Well done Rick on notching up number 3000!







Always interesting, intelligent, with good humour and many kind words. A true gentleman of PredatorTalk.


----------



## catcapper (Feb 11, 2010)

Good go'in Rick---I always enjoy your posts cause us oldtimes think alike.lol.


----------



## 220swift (Mar 2, 2011)

Congrats Rick!!!


----------



## bones44 (Jan 7, 2011)

X2 on what Matt said. I'm not an old timer yet so I hafta leave you and Dave alone.
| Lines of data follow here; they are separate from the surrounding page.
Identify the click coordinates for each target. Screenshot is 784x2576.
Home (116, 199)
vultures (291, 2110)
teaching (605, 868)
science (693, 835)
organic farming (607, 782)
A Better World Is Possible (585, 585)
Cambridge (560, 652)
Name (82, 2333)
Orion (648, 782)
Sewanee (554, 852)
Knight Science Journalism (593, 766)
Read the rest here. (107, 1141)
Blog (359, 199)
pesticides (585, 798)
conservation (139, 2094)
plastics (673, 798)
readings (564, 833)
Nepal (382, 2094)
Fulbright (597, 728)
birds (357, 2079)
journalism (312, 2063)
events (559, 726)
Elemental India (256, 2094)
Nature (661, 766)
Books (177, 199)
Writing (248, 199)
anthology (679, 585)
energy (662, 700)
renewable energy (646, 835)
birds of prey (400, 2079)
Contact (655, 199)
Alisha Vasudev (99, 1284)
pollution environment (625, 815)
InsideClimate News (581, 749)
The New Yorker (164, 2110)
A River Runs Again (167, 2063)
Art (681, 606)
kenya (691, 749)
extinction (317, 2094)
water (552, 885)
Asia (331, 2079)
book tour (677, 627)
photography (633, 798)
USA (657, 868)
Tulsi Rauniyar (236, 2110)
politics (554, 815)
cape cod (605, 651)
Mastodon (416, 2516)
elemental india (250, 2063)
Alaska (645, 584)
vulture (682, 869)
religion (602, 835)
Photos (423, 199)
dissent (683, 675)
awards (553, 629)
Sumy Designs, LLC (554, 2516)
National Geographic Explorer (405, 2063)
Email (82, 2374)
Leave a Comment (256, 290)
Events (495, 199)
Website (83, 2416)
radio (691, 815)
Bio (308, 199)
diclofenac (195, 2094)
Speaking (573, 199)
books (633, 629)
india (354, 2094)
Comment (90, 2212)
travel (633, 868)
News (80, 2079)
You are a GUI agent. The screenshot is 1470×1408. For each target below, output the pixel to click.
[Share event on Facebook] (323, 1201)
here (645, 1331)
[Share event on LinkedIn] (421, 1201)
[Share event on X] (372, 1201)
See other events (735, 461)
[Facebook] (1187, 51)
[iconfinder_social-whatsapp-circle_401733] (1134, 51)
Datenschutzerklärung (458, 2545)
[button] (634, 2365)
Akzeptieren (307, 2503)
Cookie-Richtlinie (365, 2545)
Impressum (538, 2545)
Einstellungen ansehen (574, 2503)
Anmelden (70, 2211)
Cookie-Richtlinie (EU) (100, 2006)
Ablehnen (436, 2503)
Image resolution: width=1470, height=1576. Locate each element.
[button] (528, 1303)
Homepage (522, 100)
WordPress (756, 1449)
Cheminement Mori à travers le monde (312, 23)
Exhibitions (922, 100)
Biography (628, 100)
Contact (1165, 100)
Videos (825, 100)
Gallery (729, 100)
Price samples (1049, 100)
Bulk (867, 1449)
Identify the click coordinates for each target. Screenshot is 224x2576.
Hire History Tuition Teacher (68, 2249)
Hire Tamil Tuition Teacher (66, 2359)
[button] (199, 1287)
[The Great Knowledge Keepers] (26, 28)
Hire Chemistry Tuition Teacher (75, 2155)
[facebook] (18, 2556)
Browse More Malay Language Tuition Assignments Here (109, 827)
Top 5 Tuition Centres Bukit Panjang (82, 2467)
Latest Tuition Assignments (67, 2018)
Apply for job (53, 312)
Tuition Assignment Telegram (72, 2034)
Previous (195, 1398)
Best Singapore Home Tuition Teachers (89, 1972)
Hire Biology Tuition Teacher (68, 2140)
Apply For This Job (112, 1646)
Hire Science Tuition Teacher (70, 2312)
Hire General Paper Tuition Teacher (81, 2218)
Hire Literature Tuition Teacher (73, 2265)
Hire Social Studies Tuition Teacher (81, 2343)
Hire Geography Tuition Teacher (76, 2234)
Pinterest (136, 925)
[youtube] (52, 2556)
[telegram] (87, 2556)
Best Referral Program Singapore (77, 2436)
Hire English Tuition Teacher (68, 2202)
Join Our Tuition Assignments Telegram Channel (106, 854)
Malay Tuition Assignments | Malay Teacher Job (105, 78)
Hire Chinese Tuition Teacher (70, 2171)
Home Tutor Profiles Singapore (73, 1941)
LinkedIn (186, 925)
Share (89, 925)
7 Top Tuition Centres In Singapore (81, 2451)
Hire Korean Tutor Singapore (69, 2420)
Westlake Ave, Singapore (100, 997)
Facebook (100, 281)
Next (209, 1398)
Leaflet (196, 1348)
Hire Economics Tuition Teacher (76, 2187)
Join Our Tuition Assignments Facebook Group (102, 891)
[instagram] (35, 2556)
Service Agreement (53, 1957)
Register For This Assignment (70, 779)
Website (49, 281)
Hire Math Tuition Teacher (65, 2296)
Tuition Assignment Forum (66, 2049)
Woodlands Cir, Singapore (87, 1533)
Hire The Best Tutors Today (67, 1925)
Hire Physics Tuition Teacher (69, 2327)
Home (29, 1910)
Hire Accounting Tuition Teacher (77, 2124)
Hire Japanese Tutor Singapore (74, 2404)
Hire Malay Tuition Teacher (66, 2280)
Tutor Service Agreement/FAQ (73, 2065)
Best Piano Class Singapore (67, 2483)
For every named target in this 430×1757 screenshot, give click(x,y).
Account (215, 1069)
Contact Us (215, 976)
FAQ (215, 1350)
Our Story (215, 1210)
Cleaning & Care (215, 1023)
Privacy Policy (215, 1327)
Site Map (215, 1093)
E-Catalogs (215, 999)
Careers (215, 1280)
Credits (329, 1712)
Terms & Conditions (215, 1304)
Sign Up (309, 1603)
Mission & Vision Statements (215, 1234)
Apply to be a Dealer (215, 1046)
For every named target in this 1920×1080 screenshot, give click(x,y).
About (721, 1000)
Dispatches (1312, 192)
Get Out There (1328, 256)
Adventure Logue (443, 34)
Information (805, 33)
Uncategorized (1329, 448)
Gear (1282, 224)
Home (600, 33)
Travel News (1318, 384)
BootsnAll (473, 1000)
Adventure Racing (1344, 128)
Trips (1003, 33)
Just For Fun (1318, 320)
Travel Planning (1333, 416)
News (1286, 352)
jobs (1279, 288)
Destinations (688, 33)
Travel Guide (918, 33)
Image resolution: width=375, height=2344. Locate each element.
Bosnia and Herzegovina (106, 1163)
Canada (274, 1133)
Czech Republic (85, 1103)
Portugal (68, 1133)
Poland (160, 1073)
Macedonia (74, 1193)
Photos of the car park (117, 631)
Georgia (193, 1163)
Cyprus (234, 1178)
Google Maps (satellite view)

Great hearing your stories and wealth of info here !


----------



## youngdon (Mar 10, 2010)

Mattuk said:


> Well done Rick on notching up number 3000!
> 
> 
> 
> ...


Hey don't be giving that old goat anything before he earns it now !! He's still one short by math on this side of the pond.


----------



## Mattuk (Oct 16, 2010)

He's still 1 short this side Don but so what.


----------



## youngdon (Mar 10, 2010)

Congrat s Rick on finally reaching 3000 (for real this time) And a great 3000th post it was.


----------



## El Gato Loco (Jan 15, 2010)

Way to go Rick! Thanks for every last one of them!


----------



## SWAMPBUCK10PT (Apr 5, 2010)

I've Enjoy your post Merry Christmas Buddy--Congrads on 3000--------sb


----------



## hassell (Feb 9, 2010)

Thanks all, its been a learning experience for sure and a lot of new friends have been found.


----------



## Predatorhunter (Dec 9, 2010)

Congrats hassell!!


----------